## BEGIN READING PASSAGE

The onefourzero technology and IT due diligence process helps buyers validate buyers’ investments using an easily digestible red flag rating system that identifies risks and opportunities in assets.

The process starts with management interviews. During the interview, we will ask you several questions about your firm’s technical capabilities to gain insight into the inner technical workings of the organisation. 

After interviewing all the relevant management stakeholders, we will analyse your firm’s technical capabilities in more depth. We will look under the hood into a target’s cybersecurity, risk and compliance management, and IT architecture/infrastructure. Once we have completed this process, we will rank each category in a red flag rating system which indicates whether further action needs to be taken.

Finally, we will outline key observations and findings clearly and succinctly. We will also make several key technical recommendations ranked by urgency. For example, suppose our investigation finds that your firm’s IT security and cyber security are lacking in some way, we will recommend actions that can be taken to remedy potential problems. Similarly, if we find that there are some issues with risk management and compliance, we would likely look deeper into your firm’s disaster recovery and business continuity planning strategies. 

In Summary

Technology plays a vital role in value creation. For this reason, prospective buyers must have a clear understanding of an asset’s technology and IT capabilities before progressing with an acquisition. Unfortunately, up until recently, technology and IT operations were not given sufficient attention during the traditional due diligence process. As a result, some companies were exposed to risks they had not foreseen. Today, however, most companies recognise the necessity of conducting technology and IT due diligence on the buy and sell side.

## END READING PASSAGE
## BEGIN DATA SHOWN

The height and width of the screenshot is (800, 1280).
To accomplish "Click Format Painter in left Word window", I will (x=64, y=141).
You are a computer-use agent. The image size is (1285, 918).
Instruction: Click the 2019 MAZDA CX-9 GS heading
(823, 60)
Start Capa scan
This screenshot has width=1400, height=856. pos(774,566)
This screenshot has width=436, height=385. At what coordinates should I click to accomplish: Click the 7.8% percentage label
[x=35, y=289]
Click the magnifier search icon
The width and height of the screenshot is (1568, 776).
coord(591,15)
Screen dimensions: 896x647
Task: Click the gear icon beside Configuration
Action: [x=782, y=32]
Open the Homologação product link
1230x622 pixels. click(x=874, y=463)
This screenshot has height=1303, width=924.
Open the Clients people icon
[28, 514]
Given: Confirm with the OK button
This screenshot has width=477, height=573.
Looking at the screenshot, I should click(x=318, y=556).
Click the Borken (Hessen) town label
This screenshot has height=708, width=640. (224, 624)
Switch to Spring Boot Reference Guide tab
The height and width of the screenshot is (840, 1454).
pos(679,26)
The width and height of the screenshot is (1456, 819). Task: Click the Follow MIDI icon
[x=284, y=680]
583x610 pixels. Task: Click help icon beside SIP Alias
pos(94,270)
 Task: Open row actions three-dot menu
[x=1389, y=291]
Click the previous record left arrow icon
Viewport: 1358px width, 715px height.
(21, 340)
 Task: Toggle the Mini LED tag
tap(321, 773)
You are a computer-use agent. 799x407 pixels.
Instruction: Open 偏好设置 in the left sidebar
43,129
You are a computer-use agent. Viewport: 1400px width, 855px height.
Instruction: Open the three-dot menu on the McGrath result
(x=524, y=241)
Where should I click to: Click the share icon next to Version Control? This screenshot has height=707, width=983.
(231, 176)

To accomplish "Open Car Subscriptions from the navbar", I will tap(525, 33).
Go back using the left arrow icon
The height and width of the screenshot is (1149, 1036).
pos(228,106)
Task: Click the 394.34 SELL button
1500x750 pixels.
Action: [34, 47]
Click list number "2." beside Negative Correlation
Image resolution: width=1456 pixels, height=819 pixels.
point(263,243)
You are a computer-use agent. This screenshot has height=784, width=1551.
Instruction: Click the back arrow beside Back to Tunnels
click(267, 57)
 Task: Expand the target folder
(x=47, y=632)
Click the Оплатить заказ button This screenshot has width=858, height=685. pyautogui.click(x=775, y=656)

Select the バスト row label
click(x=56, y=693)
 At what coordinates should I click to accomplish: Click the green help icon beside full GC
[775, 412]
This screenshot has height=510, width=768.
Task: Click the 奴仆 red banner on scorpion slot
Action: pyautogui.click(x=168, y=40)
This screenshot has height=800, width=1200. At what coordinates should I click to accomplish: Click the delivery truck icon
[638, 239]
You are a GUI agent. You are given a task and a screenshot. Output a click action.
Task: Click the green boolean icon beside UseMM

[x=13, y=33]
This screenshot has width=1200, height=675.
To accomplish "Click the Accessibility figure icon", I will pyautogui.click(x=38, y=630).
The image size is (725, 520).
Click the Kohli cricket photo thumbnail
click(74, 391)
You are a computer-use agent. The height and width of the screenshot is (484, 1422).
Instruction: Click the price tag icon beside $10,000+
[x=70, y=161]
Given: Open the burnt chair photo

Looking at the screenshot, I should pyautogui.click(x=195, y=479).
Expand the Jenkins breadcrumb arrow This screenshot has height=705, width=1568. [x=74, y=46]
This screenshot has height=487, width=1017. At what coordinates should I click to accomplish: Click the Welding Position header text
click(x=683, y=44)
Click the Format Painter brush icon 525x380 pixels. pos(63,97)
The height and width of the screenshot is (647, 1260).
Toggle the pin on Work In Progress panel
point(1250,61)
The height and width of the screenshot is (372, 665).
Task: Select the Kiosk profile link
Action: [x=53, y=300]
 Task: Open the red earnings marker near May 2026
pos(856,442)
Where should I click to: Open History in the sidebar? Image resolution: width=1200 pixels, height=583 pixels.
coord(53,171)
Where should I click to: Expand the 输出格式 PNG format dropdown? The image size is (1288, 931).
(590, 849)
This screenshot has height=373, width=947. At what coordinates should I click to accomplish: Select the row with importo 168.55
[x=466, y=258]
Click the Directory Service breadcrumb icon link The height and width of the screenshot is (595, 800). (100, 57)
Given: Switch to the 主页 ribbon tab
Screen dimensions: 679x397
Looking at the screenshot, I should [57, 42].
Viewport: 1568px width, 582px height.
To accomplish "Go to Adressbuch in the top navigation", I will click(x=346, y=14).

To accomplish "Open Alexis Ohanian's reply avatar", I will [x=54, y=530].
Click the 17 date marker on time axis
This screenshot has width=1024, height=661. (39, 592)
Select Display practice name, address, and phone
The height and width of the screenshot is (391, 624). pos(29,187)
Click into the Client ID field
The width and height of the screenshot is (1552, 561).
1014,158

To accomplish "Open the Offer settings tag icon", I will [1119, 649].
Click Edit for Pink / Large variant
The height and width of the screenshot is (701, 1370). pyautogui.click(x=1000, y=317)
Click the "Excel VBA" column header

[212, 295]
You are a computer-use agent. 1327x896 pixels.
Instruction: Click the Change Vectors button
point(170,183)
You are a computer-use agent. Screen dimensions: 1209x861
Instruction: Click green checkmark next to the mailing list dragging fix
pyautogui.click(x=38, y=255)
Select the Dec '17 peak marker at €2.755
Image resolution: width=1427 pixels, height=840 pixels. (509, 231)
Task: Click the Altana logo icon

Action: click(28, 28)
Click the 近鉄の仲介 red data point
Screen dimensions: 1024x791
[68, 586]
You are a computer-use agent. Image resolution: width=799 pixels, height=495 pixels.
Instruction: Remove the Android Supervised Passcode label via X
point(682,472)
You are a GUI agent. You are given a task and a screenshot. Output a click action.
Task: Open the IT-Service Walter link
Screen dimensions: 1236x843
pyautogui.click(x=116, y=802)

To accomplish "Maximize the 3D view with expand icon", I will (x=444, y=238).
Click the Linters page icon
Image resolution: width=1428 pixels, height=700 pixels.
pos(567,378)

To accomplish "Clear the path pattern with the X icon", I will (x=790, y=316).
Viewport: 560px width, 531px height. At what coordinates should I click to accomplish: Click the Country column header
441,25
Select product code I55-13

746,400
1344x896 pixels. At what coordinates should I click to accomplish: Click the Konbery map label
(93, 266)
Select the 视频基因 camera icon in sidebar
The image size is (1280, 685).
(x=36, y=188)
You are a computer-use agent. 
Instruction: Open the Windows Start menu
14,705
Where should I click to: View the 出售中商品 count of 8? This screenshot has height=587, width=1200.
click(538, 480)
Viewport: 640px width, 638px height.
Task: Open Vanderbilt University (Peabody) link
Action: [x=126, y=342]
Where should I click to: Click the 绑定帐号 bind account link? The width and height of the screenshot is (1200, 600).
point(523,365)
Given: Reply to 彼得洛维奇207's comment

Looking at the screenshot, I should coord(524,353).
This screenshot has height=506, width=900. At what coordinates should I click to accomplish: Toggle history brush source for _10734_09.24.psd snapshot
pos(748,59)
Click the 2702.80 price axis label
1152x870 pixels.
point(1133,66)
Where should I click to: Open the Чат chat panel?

## END DATA SHOWN

- _REQUIRED WORK_:
a) List the areas of a target that the due diligence passage says will be examined "under the hood."
b) According to the due diligence passage, what step does the process start with?
The rows have nothing to do with what is asked here.

- _ANSWERS TO THE PROBLEMS_:
a)
- Cybersecurity
- Risk and compliance management
- IT architecture/infrastructure

b) Management interviews.